The planchette moved in a slow spiral, a figure eight and then a line, back and forth.
YES
NO
YES
NO
Back and forth, the pointed tip and the clear window showing each word for no more than a second or so before moving across the board again. The old woman wasn't watching it, but although her fingertips looked like they were barely touching it, they didn't slip off the planchette even when it jerked.
Tori didn't have a name picked out. That was something she ought to have thought about for months, choosing the perfect name her daughter would use for the rest of her life. It wasn't something she could come up with on a moment's notice, and the truth was that's how it felt even though the baby had been born a little over a week ago. As though she'd entered this world only moments before.
"The right name is important, you know. It doesn't really matter if you grow up and change it, the name you're born with is the one that makes you who you are." The old woman's mouth thinned, not showing her teeth, in a grim parody of a smile. "Your parents named you Victoria, after a queen, but look at you."
Tori flinched at the assessment. "Actually, my name's Tori, just Tori."
"Ah. Well. That makes so much more sense."
The planchette skidded across the board, one felt-tipped foot veering off the edge and stopping the triangle's back and forth motion completely. The old woman lifted her hands and gave the board a look of surprise. She glanced up at Tori again.
"You've upset the spirit."
"I haven't upset anyone," Tori said. "I just came downstairs to see if I could get something to eat."
"There is food in the kitchen. Luka can fix you something. He's probably still sleeping, considering how late it was last night when he brought you in. He won't be happy to be woken, but I supposed that can't be helped. After all, if he didn't want to take care of you, he ought not have brought you in. I suppose you're better than another stray puppy.”
Tori didn't know what to say to that. She'd already said thank you, and her gratitude had been sincere. She and Little Bit would have died if the big man hadn't brought them here. Tori bounced the baby lightly as she waited for the woman to call for Luka. To move. To do anything but stare at her.
The old lady grinned, a sudden fierce baring of teeth so white and straight they couldn't possibly have been real. She pointed toward the wall closest to the arched doorway. "There's a button there. You can ring for Luka and wait in the kitchen."
Tori found the small metal button amongst the wallpaper's busy floral pattern and pressed it. Somewhere far off in the house, a buzzer sounded. She looked at the woman, who'd replaced the planchette on the center of the board and was moving it in those same slow spirals. The planchette stopped when Tori looked at it. Then it slowly turned to point at her.
"Go," said the old woman.
9
Luka didn't say much. When he did speak, it was in grunts and low, growling phrases that Tori had to struggle to interpret. She'd offered to cook the breakfast herself, but was relieved when he refused. She was shit with cooking.
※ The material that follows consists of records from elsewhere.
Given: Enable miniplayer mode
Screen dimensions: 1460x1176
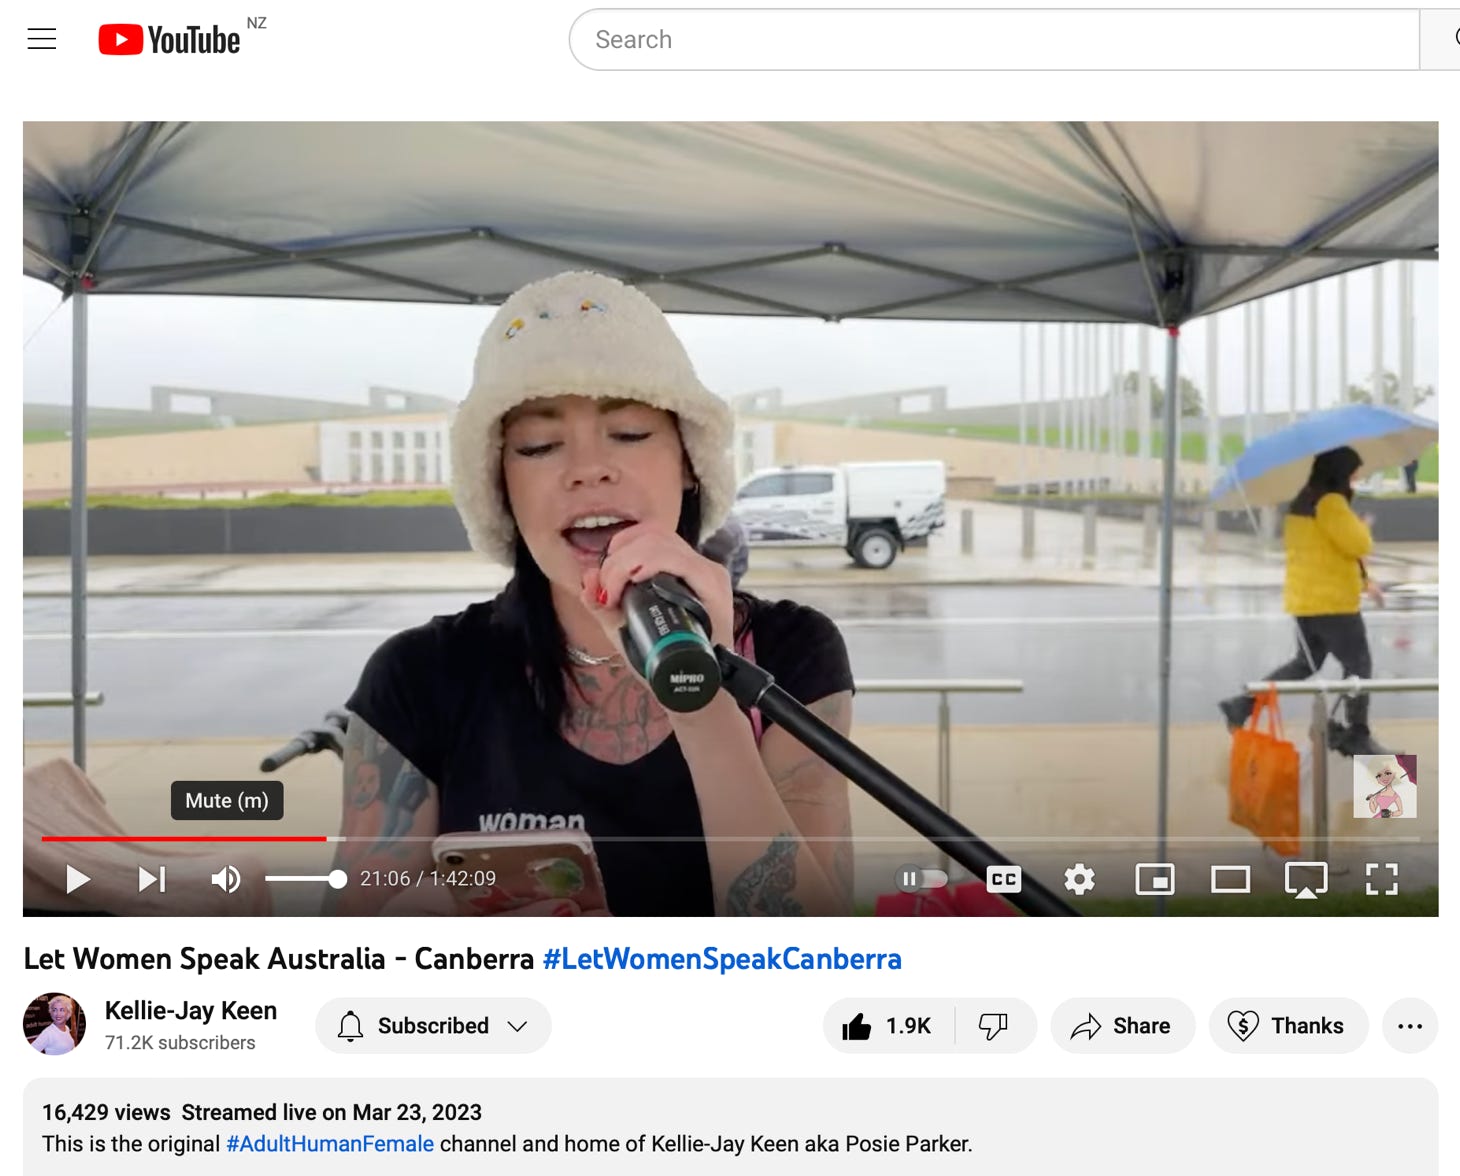Looking at the screenshot, I should click(x=1154, y=879).
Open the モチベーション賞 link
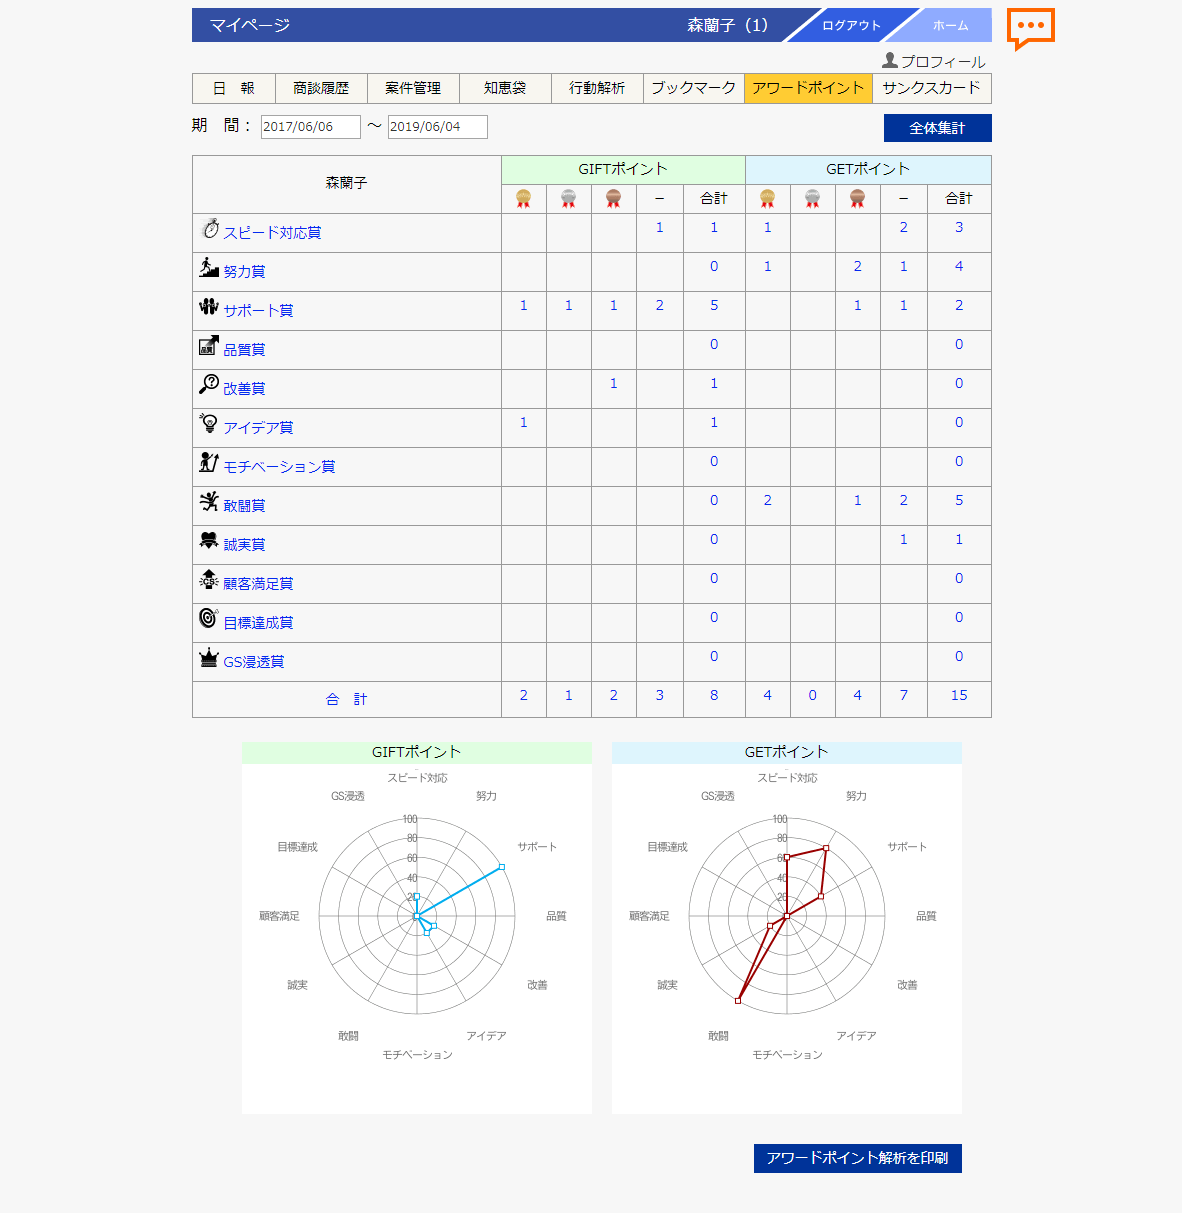This screenshot has height=1213, width=1182. coord(279,467)
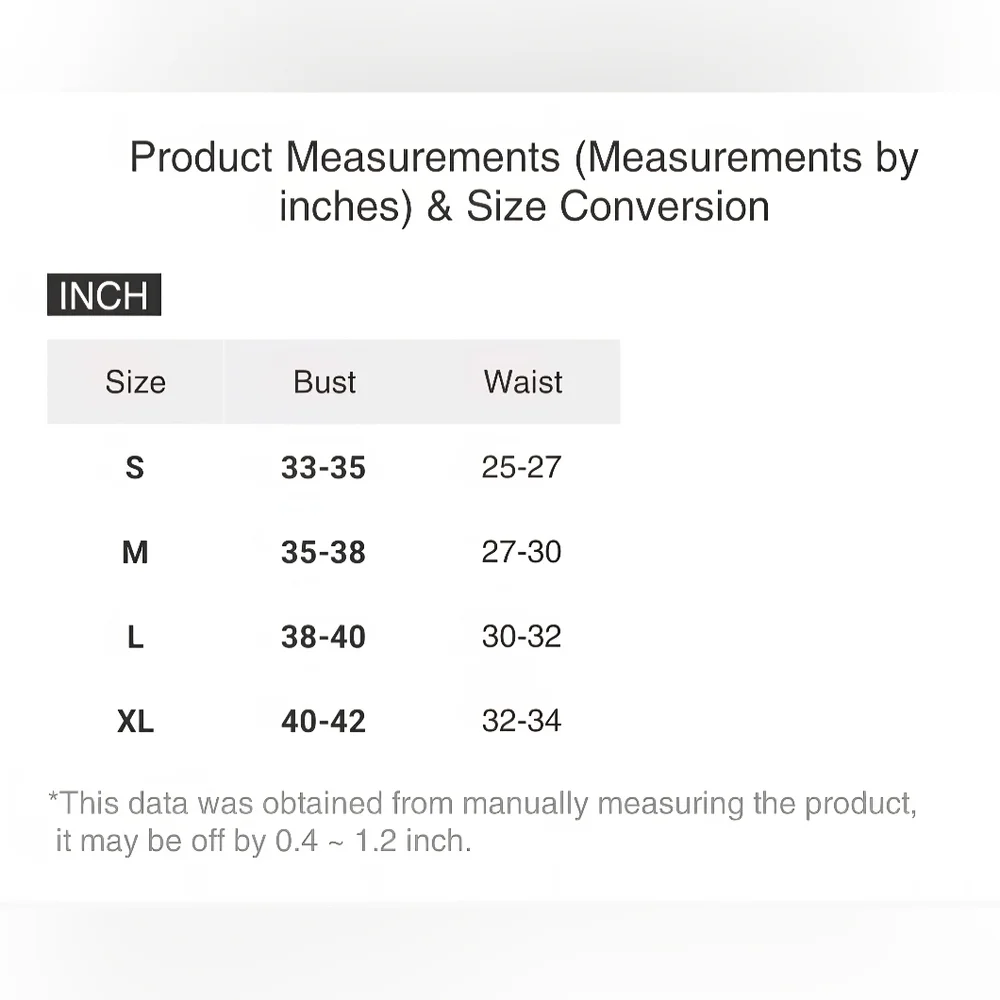Select waist value 30-32
Image resolution: width=1000 pixels, height=1000 pixels.
(x=521, y=637)
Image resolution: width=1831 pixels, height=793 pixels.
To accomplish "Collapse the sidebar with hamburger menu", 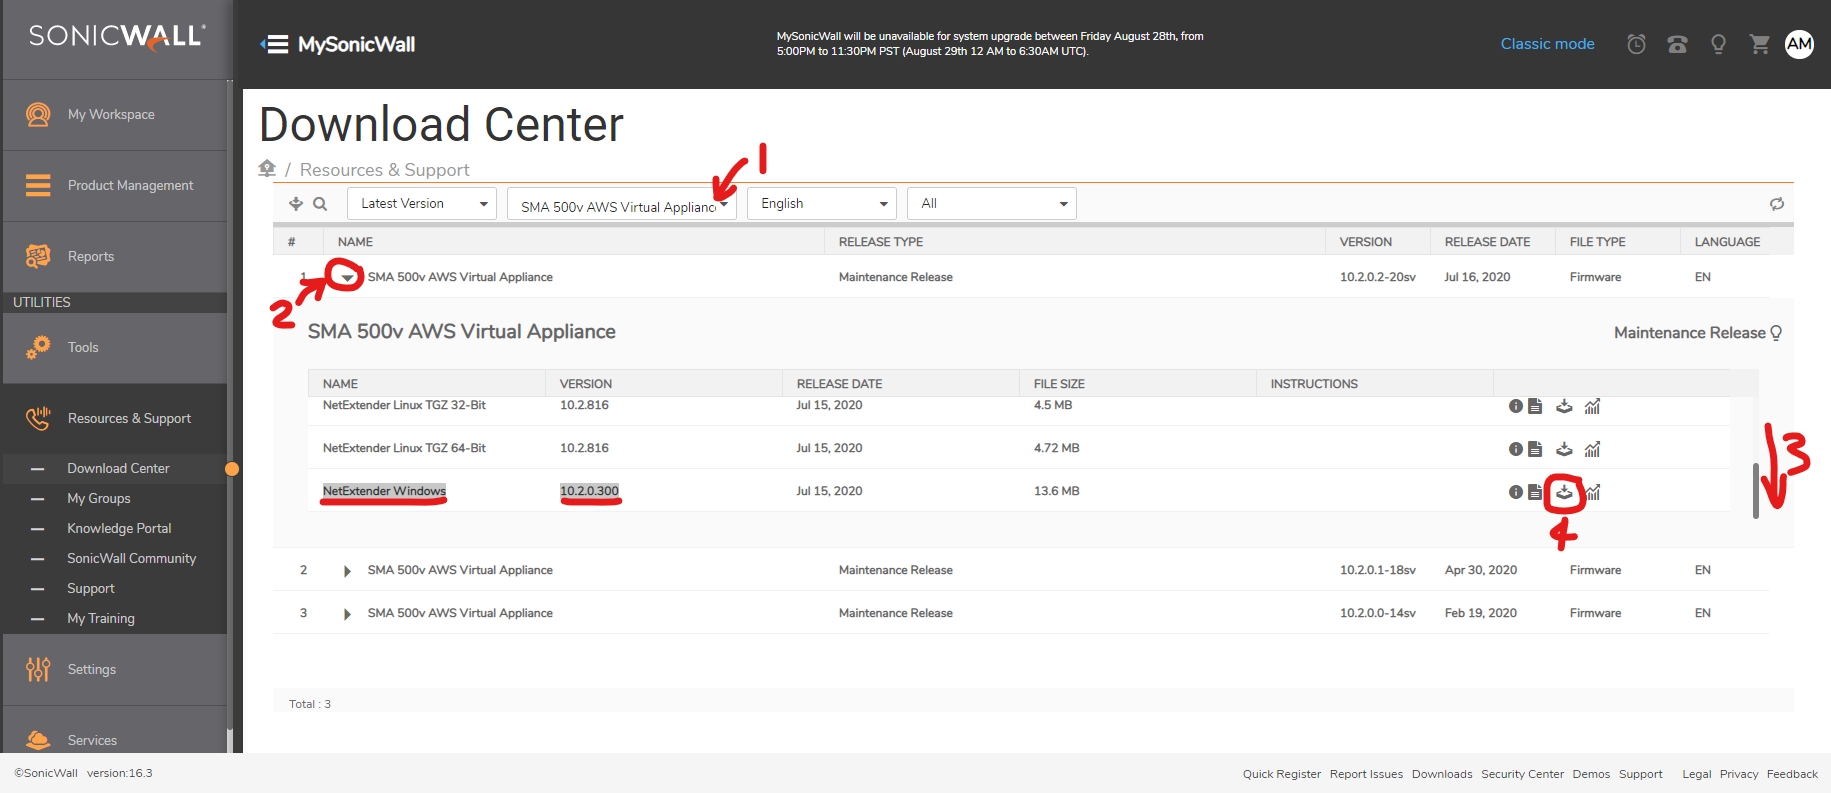I will point(275,44).
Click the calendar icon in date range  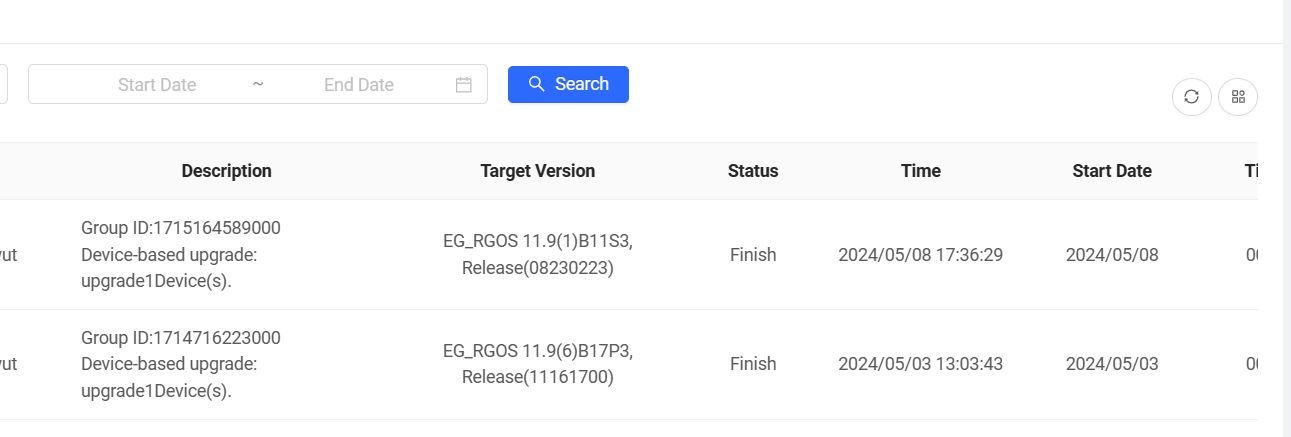pyautogui.click(x=464, y=85)
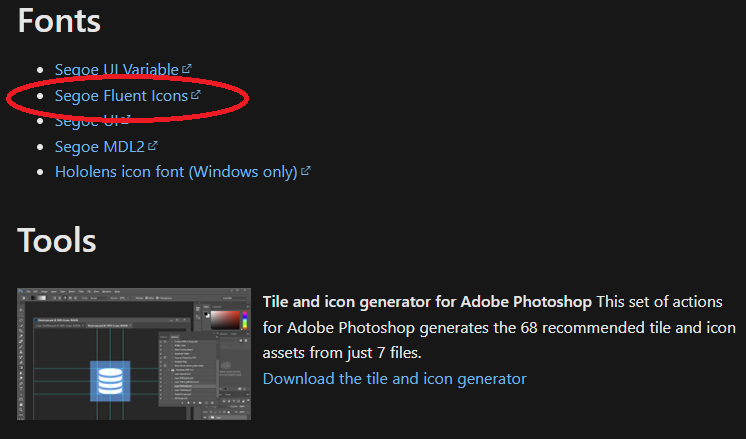The image size is (746, 439).
Task: Open Hololens icon font (Windows only) link
Action: 176,172
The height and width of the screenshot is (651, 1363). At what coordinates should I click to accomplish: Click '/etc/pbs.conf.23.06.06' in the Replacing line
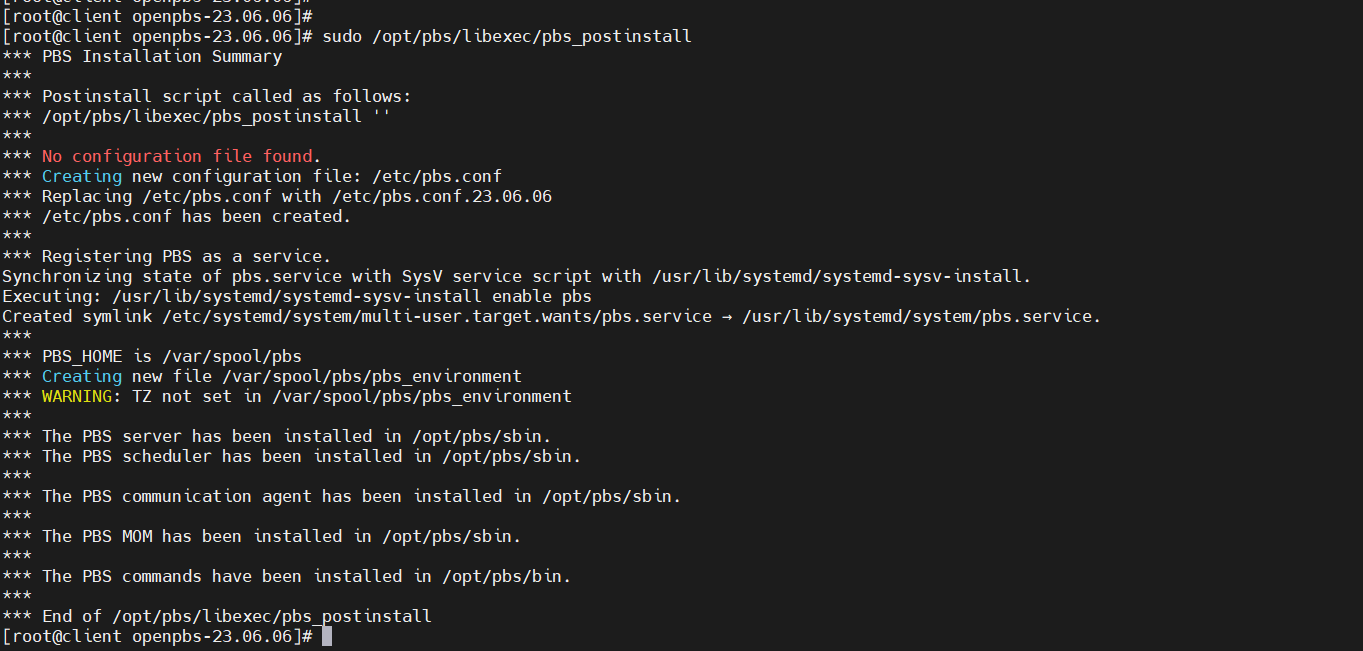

Instead, she sat on a hard-backed chair and nursed her baby again while she watched Luka move from the fridge -- an ancient, rounded model straight out of the fifties -- to the counter and then to the stove, a monstrosity fit for a restaurant. Oddly, in contrast to the fridge, it was also clearly almost new. He cracked eggs four at a time, tossing the shells into the sink and scrambling them in a blue ceramic bowl.
"I'm hungry, but not that hungry," she protested as he emptied a carton of the entire dozen.
Luka turned, shaggy dark brows furrowed. She'd imagined his eyes as being dark brown, but even at this distance she could see they were a bright, pale green. Almost like her own. He frowned.
"Huh?"
Tori shifted on the hard chair to ease the grinding ache in her back. She still hadn't quite gotten the hang of the nursing thing, and fumbled a bit as she switched the baby from one breast to the other. Tori had always been what her stepfather had called "a member of the Itty Bitty Titty Committee" and so hadn't considered much how she was flashing Luka, convinced there was no way he could possibly be interested in looking at her in that way. Not with her greasy, straggly hair, her floppy, oversized clothes. Surely the cluster of pimples on her chin and the burgeoning fever blister in the corner of her mouth was anything but attractive.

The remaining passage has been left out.